Objective: Format every line of the items below as a JSON list of strings, one string per line, omitting blank lines and leaving the pictures out.

Source records:
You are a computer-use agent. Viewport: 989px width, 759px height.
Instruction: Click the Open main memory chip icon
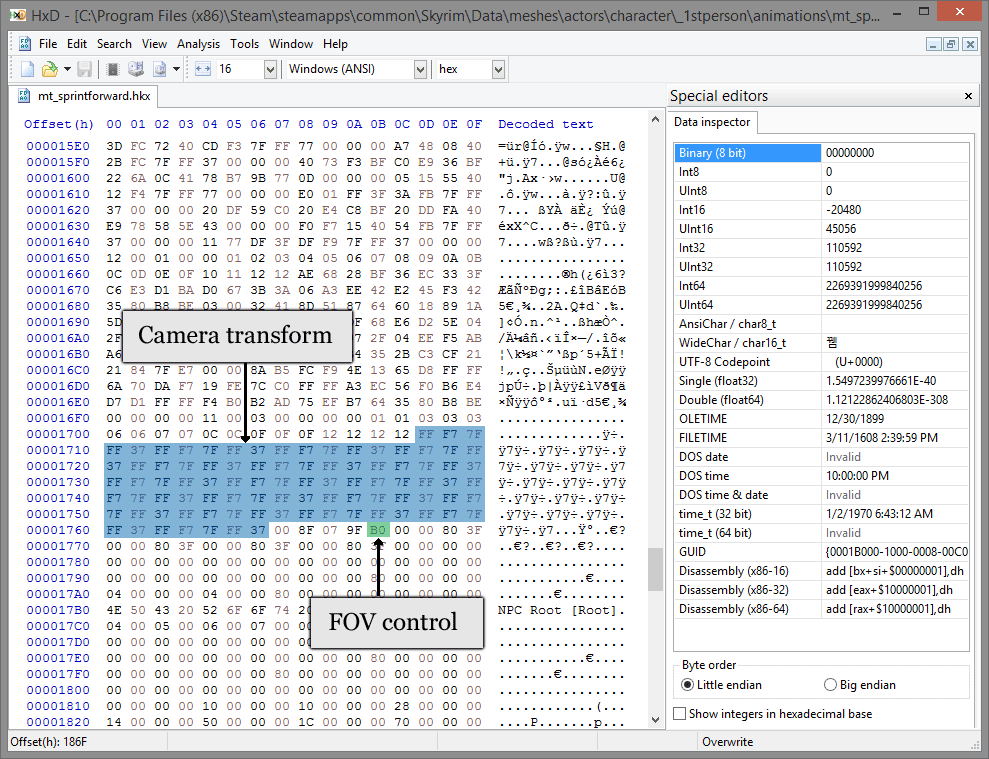[113, 69]
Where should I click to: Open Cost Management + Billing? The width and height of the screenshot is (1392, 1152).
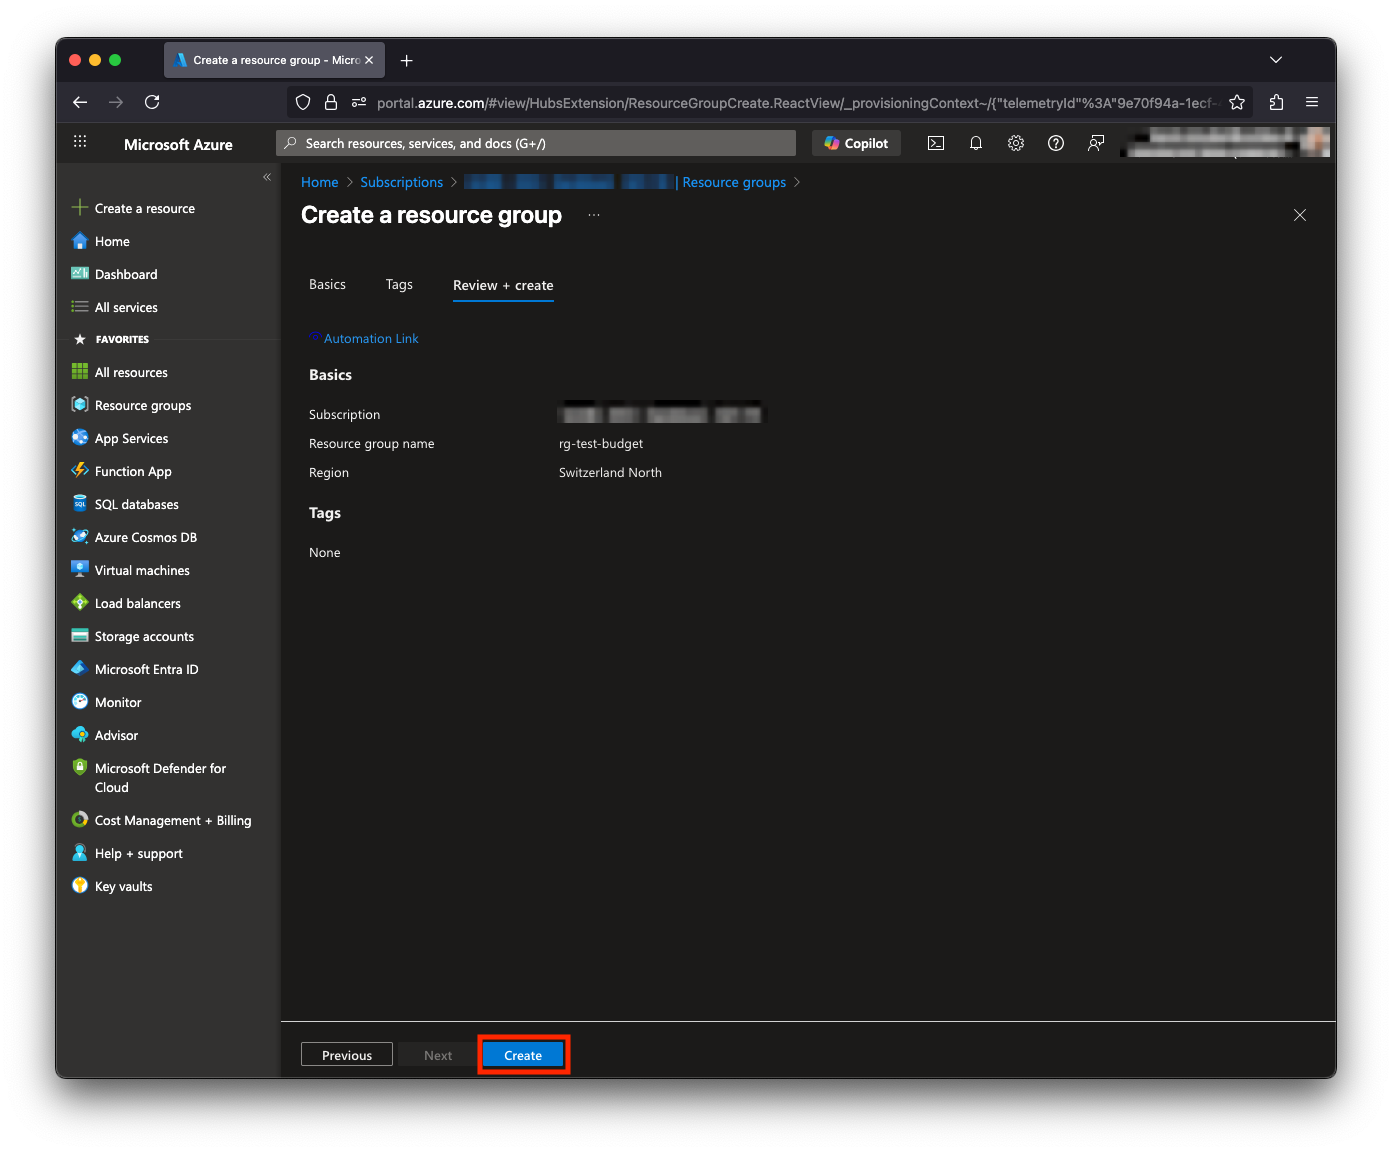(x=172, y=820)
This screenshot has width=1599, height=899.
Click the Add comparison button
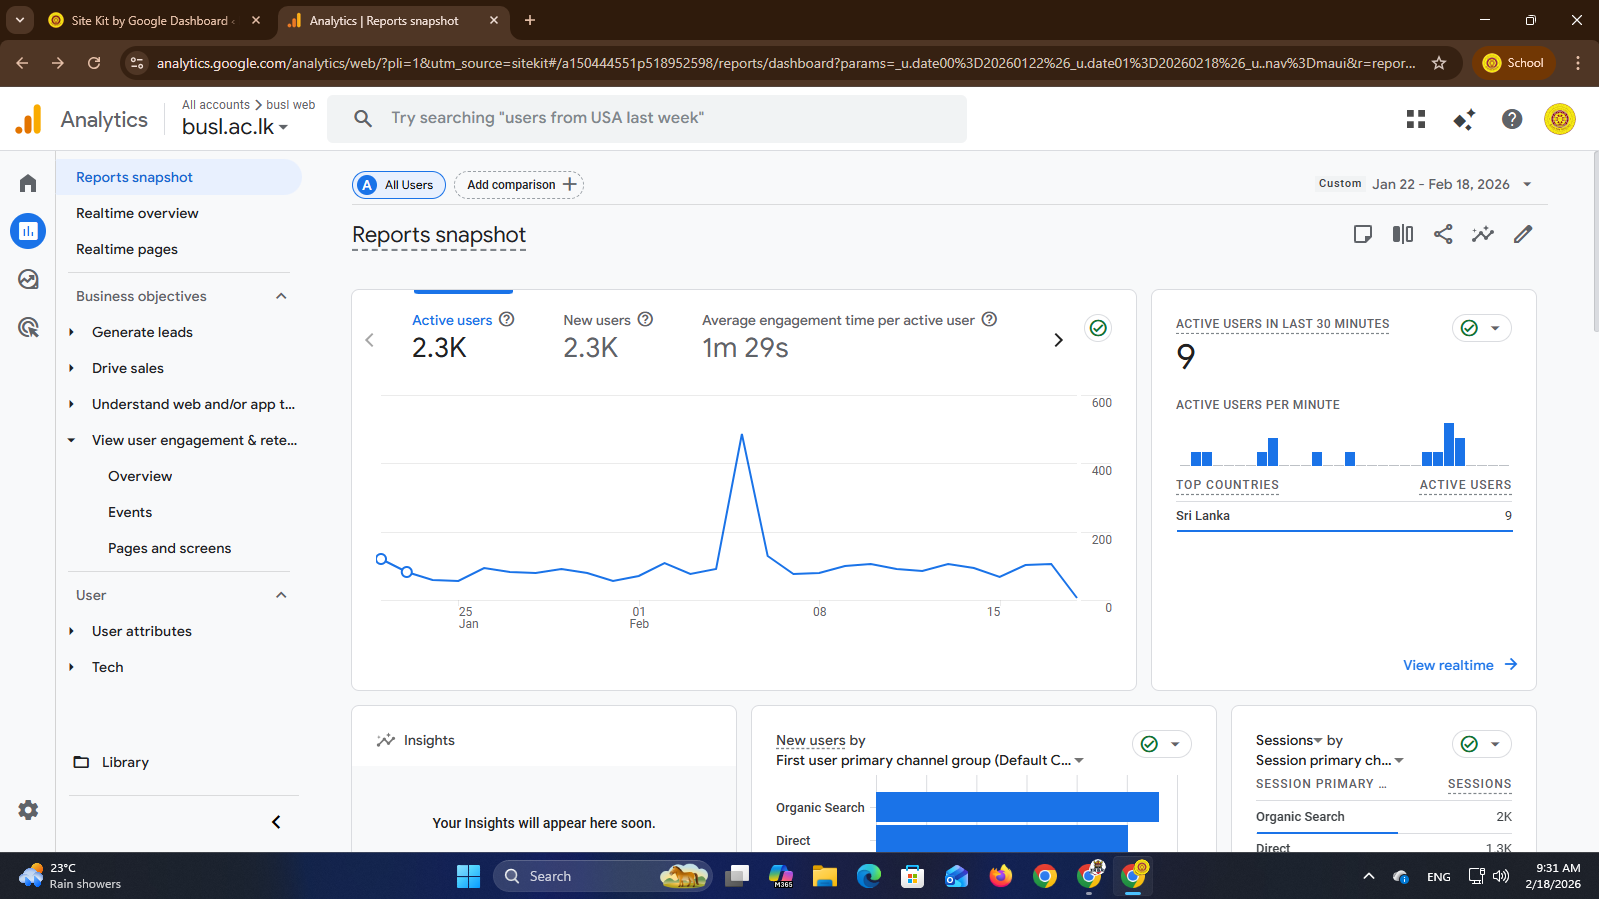click(x=519, y=185)
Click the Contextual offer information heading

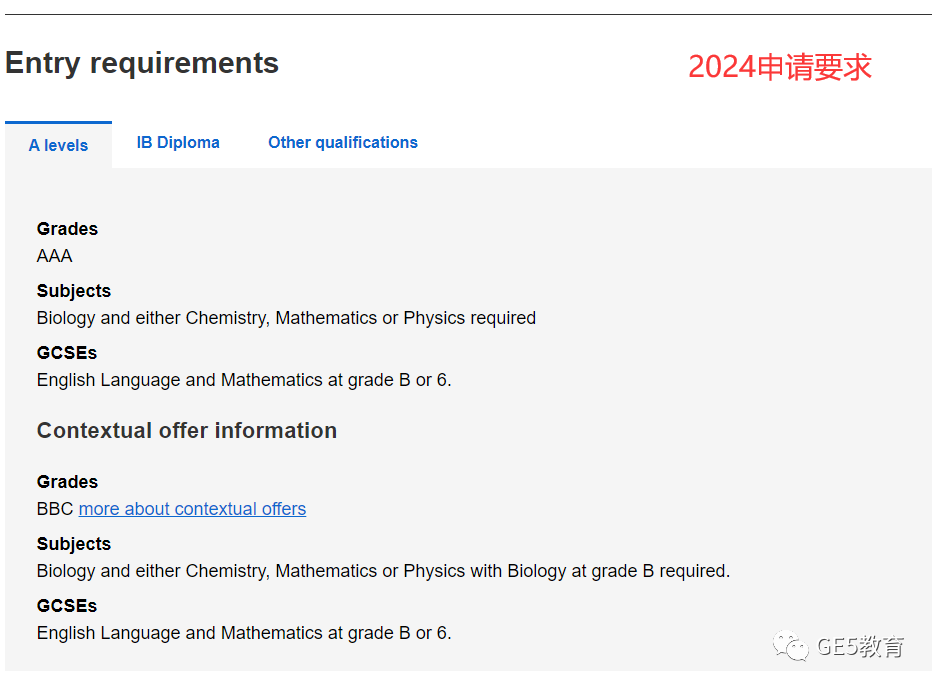pyautogui.click(x=187, y=430)
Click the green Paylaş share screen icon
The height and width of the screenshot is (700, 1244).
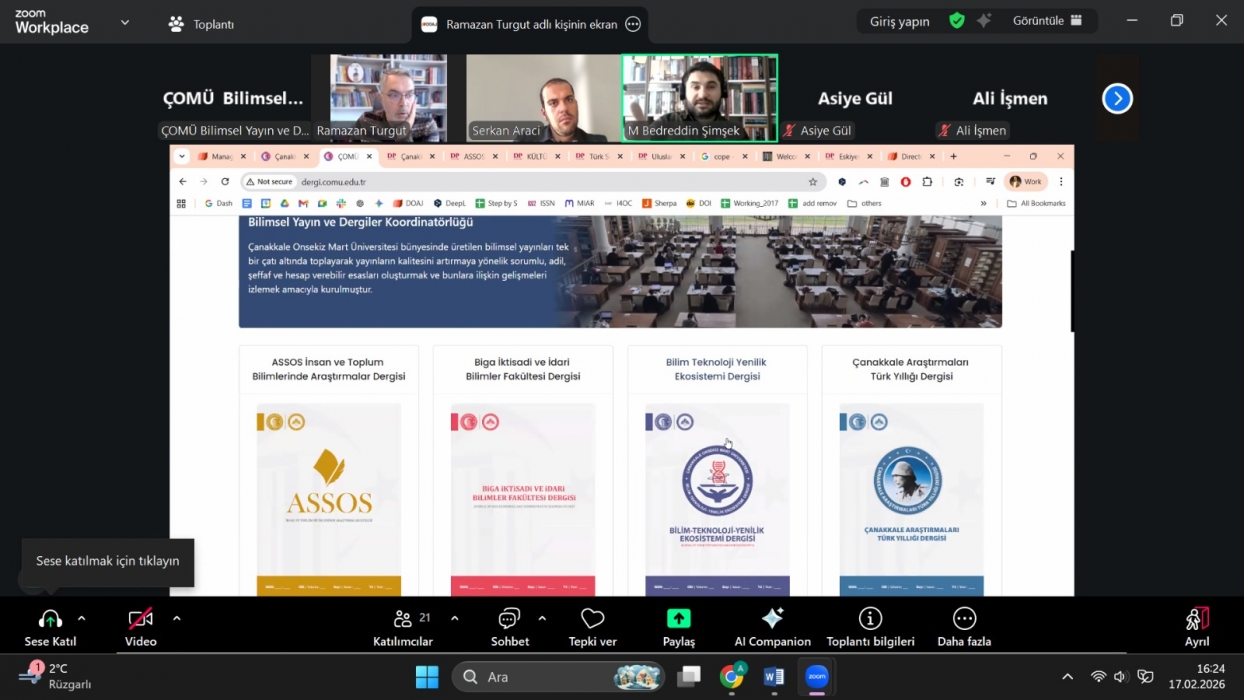[x=679, y=618]
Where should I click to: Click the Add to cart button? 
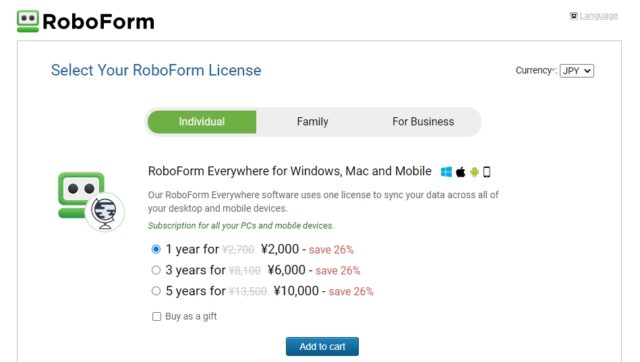[322, 346]
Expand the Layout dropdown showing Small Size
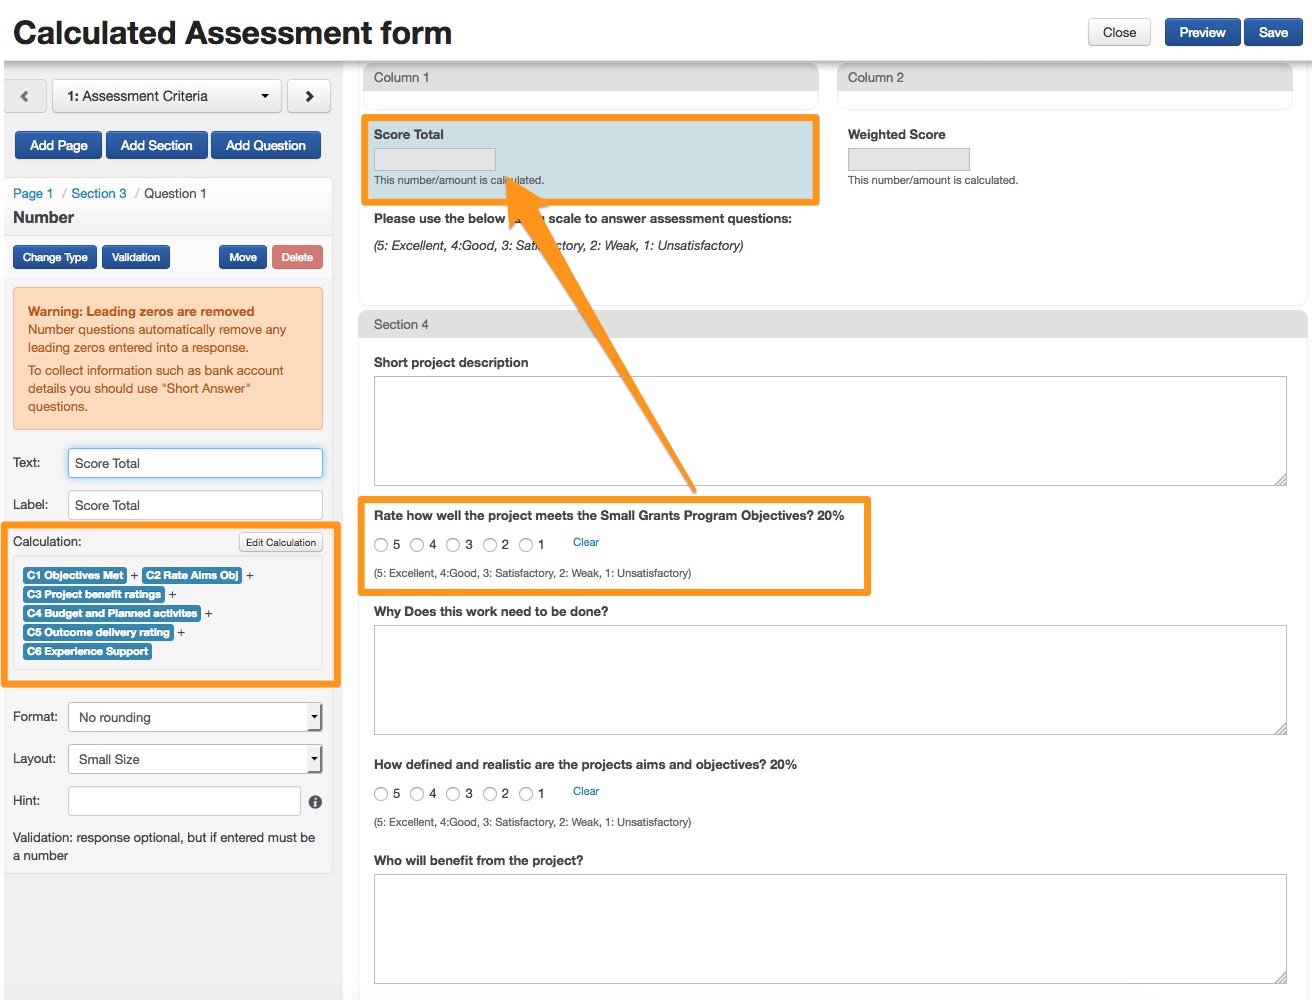This screenshot has width=1312, height=1000. click(194, 759)
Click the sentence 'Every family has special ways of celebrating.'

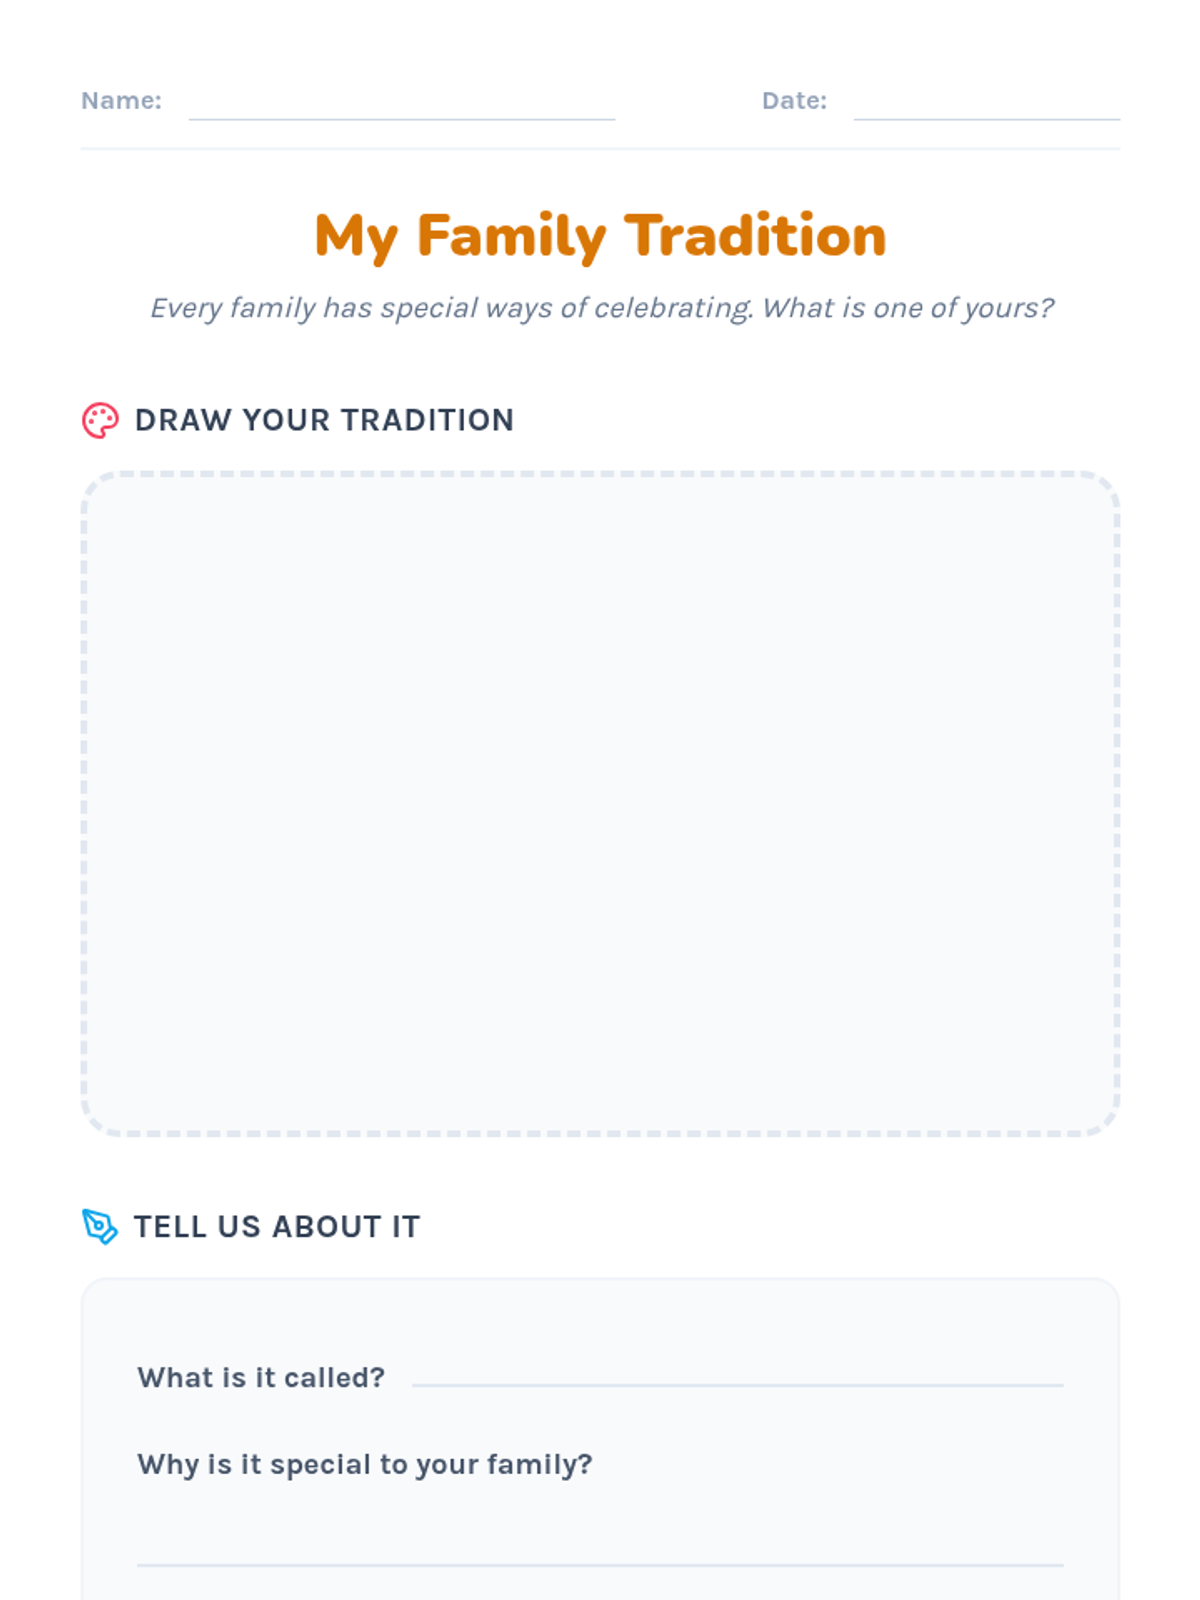click(451, 308)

Completed task:
[
  "You are a computer-use agent. Viewport: 989px width, 759px height.",
  "Instruction: Click the Open main memory chip icon",
  "[113, 69]",
  "Where should I click to: Open Cost Management + Billing? The width and height of the screenshot is (1392, 1152).",
  "(x=172, y=820)",
  "This screenshot has width=1599, height=899.",
  "Click the Add comparison button",
  "click(x=519, y=185)",
  "Click the Contextual offer information heading",
  "pyautogui.click(x=187, y=430)",
  "Click the green Paylaş share screen icon",
  "The height and width of the screenshot is (700, 1244).",
  "[x=679, y=618]",
  "Where should I click to: Click the Add to cart button? ",
  "[322, 346]",
  "Expand the Layout dropdown showing Small Size",
  "This screenshot has width=1312, height=1000. click(194, 759)",
  "Click the sentence 'Every family has special ways of celebrating.'",
  "click(451, 308)"
]